Skip to main content

Introduction to machine learning

There are certain type of problems we face in everyday life that cannot be solved by definitive algorithm, e.g., object recognition, predicting financial markets etc. In such cases, we collect a set of input and output samples (called training set); and based on the trends on those data, we try to predict future outcomes.

We will see there are three broad category of machine learning problems: (1) supervised, (2) unsupervised learning, and (3) reinforcement learning. As the names suggest in the first case, we have data available to train our model.

(1) Supervised machine learning problems has two categories (a) classification and (b) regression. In case of classification, we have discrete targets/labels ( e.g., whether an email is real or spam, whether the image is of a cat or dog), while in case of regression, we need to predict a quantitative value (e.g., predicting second hand car price based on a set of features like brand, color, mileage driven, engine size etc.). The supervised regression is more like standard fitting program.

(2) On the other hand, in case of unsupervised learning problem, we do not have associated data labels. Like segmenting customers for a supermarket or bank, clustering similar music or movies etc.

(3) Finally, reinforcement learning is based on the interaction, it finds the optimal solution for a dataset in order to maximize a reward.

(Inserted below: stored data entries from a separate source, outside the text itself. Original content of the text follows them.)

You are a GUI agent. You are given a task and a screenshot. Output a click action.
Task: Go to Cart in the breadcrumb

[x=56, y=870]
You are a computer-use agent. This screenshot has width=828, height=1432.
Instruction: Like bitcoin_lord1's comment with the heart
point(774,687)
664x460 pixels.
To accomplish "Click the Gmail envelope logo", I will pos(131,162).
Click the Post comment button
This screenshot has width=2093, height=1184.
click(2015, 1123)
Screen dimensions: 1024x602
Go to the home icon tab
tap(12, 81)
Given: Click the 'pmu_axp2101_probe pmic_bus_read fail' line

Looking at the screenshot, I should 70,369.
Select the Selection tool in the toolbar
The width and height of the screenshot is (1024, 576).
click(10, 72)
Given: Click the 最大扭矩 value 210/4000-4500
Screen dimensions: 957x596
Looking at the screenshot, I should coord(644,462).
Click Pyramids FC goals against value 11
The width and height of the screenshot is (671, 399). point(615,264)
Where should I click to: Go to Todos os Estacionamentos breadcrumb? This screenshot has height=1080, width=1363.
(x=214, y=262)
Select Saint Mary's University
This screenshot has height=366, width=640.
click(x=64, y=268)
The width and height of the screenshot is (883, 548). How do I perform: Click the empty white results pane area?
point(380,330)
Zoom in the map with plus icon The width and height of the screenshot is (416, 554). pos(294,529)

The Machine Learning Process

  1. Data collection and preparation
  2. Feature selection
  3. Algorithm selection
  4. Parameter and Model selection
  5. Training
  6. Evaluation

Machine learning algorithms

  • Supervised learning:
    • Decision trees
    • Naive Bayes
    • Least squares regression
    • Logistic regression
    • Neural Networks
    • Support Vector Machines
    • Ensemble methods
  • Unsupervised learning:
    • Clustering
    • Principal Component Analysis
    • Singular Value Decomposition
    • Independent Component Analysis
  • Reinforcement learning:
    • Q Learning
    • T Learning
    • Adversarial Learning
    • Genetic Algorithms
Application Scope

Today data science is heavily utilized by technology companies to power recommendation systems like advertisements, news feed, songs, videos, shopping; supply and demand analysis, speech recognition/ natural language processing, lifestyle improvements including medical applications, recognize pattern to detect frauds etc. Most of these applications requires extremely large and complex datasets. However, sometimes trained models are openly available for ready made usage. Beyond those, are there applications where small datasets from our day to day life can be useful in a practical way?